Pour certains spécialistes, la RSE n’est pas allée assez loin dans son objectif de développement durable. Depuis son apparition dans les années 2000, les inégalités sociales et le réchauffement climatique ont malgré tout continué de s’accentuer. Des chefs d’entreprise proposent donc des concepts alternatifs. Zoom sur l’un d’entre eux, la permaentreprise.
Conçu par Sylvain Breuzard, président fondateur du groupe informatique Norsys mais également président de Greenpeace France, le terme de permaentreprise est encore peu connu. Comme son nom l’indique, le concept s’inspire de celui de la permaculture. Le modèle de permaculture va plus loin qu’une agriculture respectueuse et en lien avec la nature, elle intègre aussi le bien-être et l’équité dans le mode de vie de l’être humain. La durabilité de nos écosystèmes est en jeu, dans le concept de permaentreprise aussi.
Dans une interview réalisée en 2021 par les Echos Entrepreneurs, Sylvain Breuzard explique son concept : « Cela consiste à rebâtir l’organisation selon trois principes. Le premier est de prendre soin de l’être humain, c’est-à-dire, comme dans la permaculture , en régénérant régulièrement l’énergie des collaborateurs via le management et l’organisation. Le deuxième objectif est de préserver la planète, notamment grâce à une contribution nette et positive en carbone, ce qui suppose de réduire, pas de compenser , d’ici à 2030. La prochaine décennie est cruciale : si on ne s’y attelle pas dans ce délai, les impacts seront si déstabilisants que la réparation deviendra trop coûteuse. Enfin, le troisième levier est de redistribuer équitablement les richesses et de se fixer des limites. Cela revient à dire aux dirigeants : « N’attendez pas que le législateur vous impose le changement, prenez vous-même la décision. »
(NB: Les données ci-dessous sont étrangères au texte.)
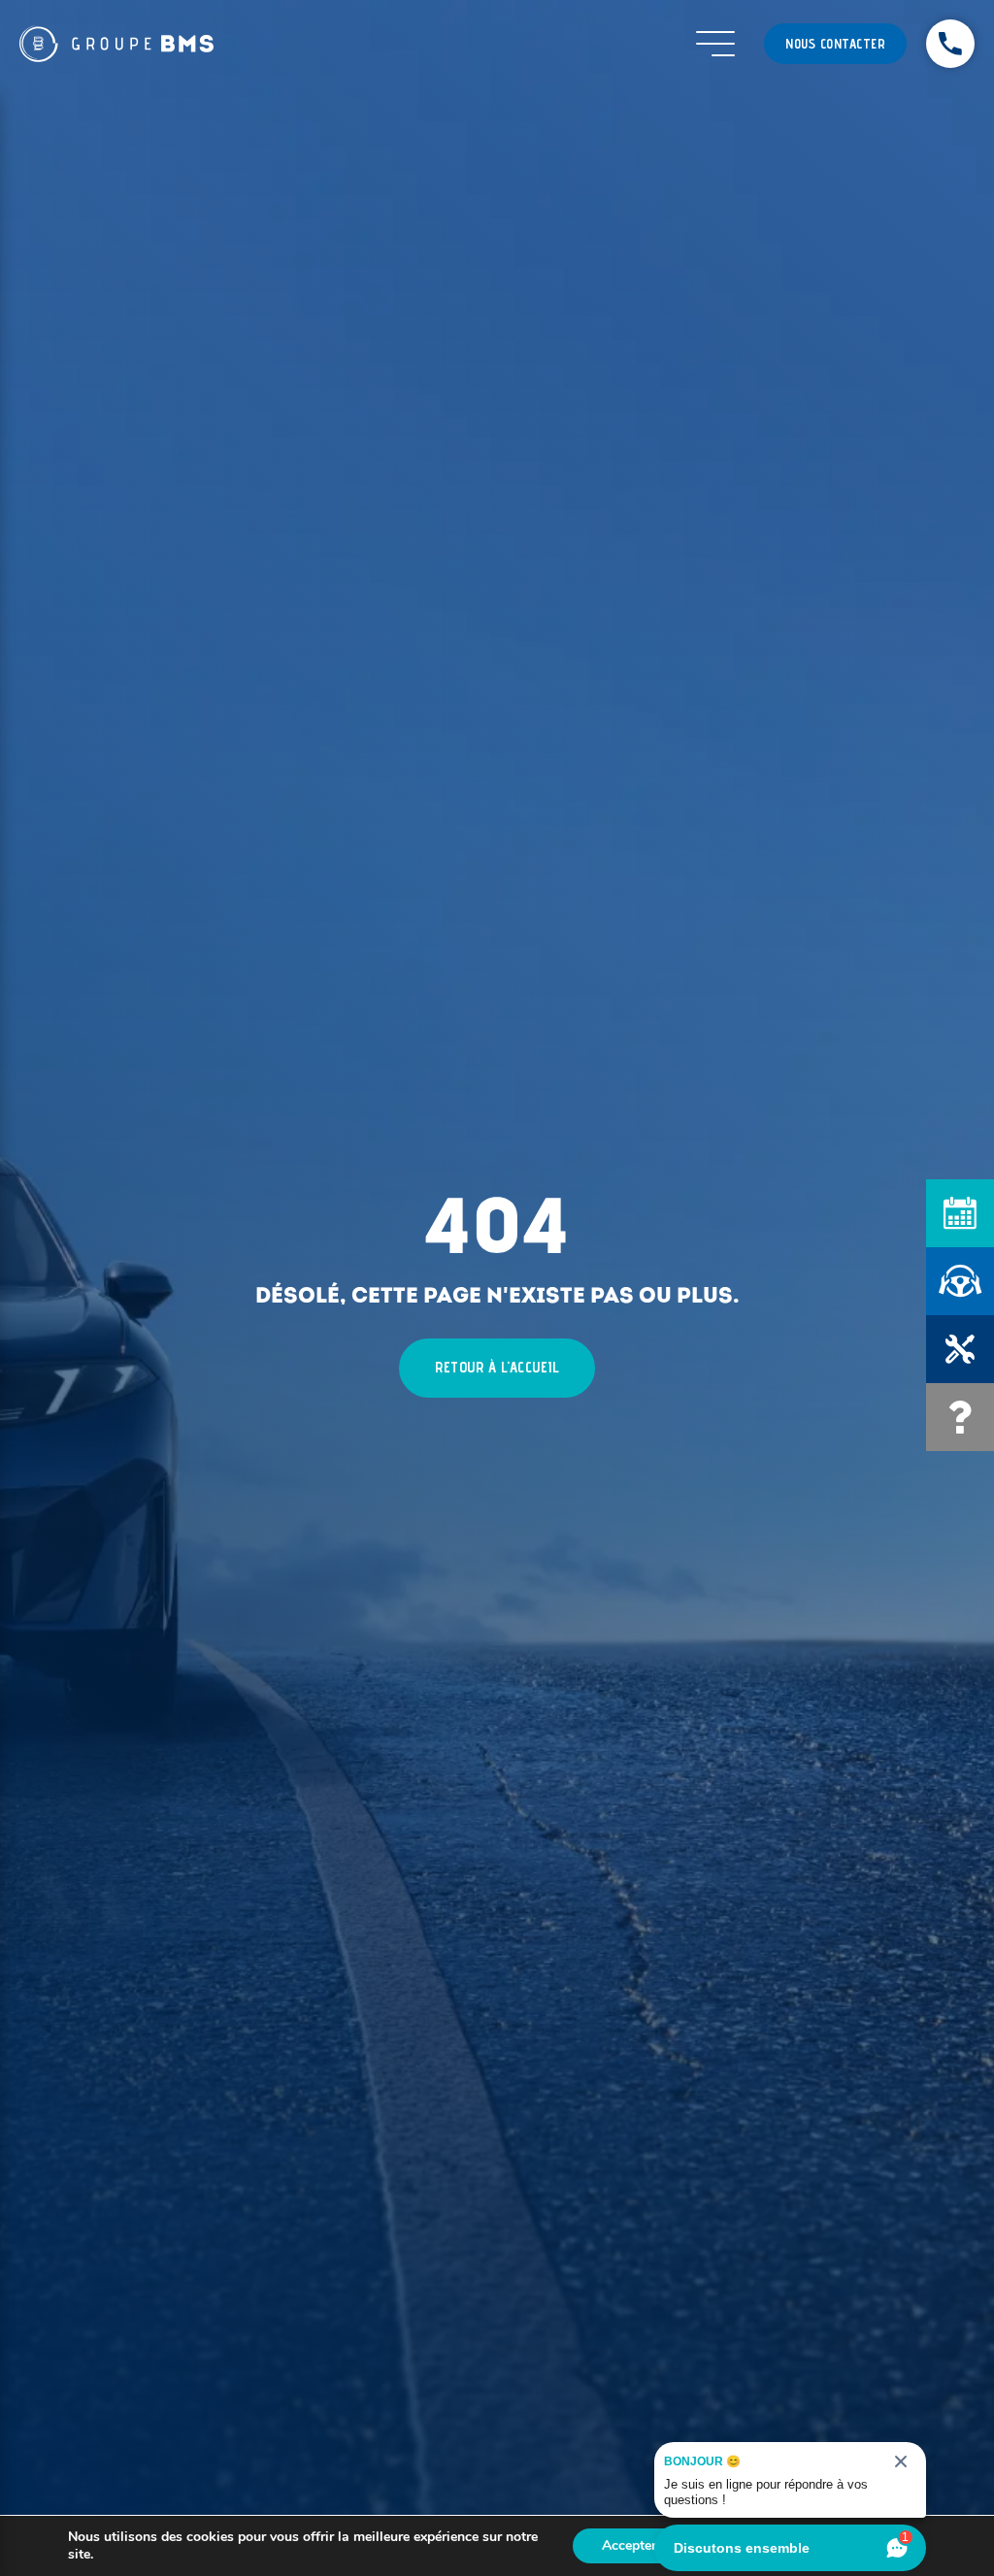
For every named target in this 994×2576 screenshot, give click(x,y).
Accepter (629, 2545)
Une permaentreprise est donc une entreprise dite « à impact » ou « à mission ». Pour respecter son premier principe, c’est-à-dire la bienveillance envers l’être humain, la permaentreprise s’engage notamment à : réduire l’inégalité salariale ; privilégier un management dit « horizontal » en évitant un mode décisionnel descendant ; assurer le bien-être physique et mental de ses employés qui fait la part belle à la régénération et l’équilibre entre la vie professionnelle et personnelle ; ou encore favoriser l’employabilité des salariés.
De plus, afin de préserver la planète, la permaentreprise s’engage à réduire ses émissions de CO2 très rapidement par le biais d’une contribution nette positive en carbone. Elle peut se baser sur la réalisation de bilans carbones afin d’ajuster son fonctionnement. Cela revient aussi à adopter des gestes concrets tels que limiter autant que possible les voyages en avion ou s’engager pour la reforestation. Enfin, pour respecter son troisième principe, redistribuer équitablement les richesses et se fixer des limites, la permaentreprise doit donner 50 % de ses résultats financiers aux actionnaires et 50% aux salariés.
Le but de la permaentreprise est de protéger l’environnement et de réduire les inégalités. Mais elle n’oublie pas pour autant son objectif principal en tant qu’entreprise : générer un chiffre d’affaires suffisant. « Sur le papier, ce concept ne manque pas d’atouts et ne remet pas en question la nécessité de production. Il se focalise plutôt sur les conditions de cette production, en se basant sur la permanence des ressources et le principe d’efficacité dans son sens le plus noble. » lit-on par exemple dans un article du Décideurs Magazine n°238 paru en juillet 2021.
Le concept est connu des spécialistes de la RSE. Ainsi, en juin 2022, la journaliste Marie Vabre relayait sur son compte twitter l’intervention qu’elle venait de réaliser avec le fondateur de la permaentreprise, lors d’un colloque sur le thème de la bienveillance. De son côté, l’entrepreneure Céline Puff Ardichvili, auteure d’un livre sur l’entreprise contributive, écrivait en avril 2022 : « Sylvain Breuzard et moi-même courons dans la même catégorie : celle qui démontre que l’on peut faire du business autrement. »
Pour sa part, le concepteur de la permaentreprise veut aller plus loin que la RSE qui, selon lui, depuis son arrivée en France dans les années 2000, n’a pu éviter la dégradation de la planète et l’aggravation des inégalités sociales. « Dans la pratique, la RSE se traduit trop souvent par l’organisation de séminaires de golf, l’acquisition d’un baby-foot ou la distribution mensuelle et gracieuse de fruits issus de l’agriculture biologique. Insuffisant. C’est pour que les entreprises aient, enfin, un véritable impact sur l’environnement que Sylvain Breuzard souhaite déployer la permaentreprise à grande échelle. » peut-on encore lire dans Décideurs Magazine.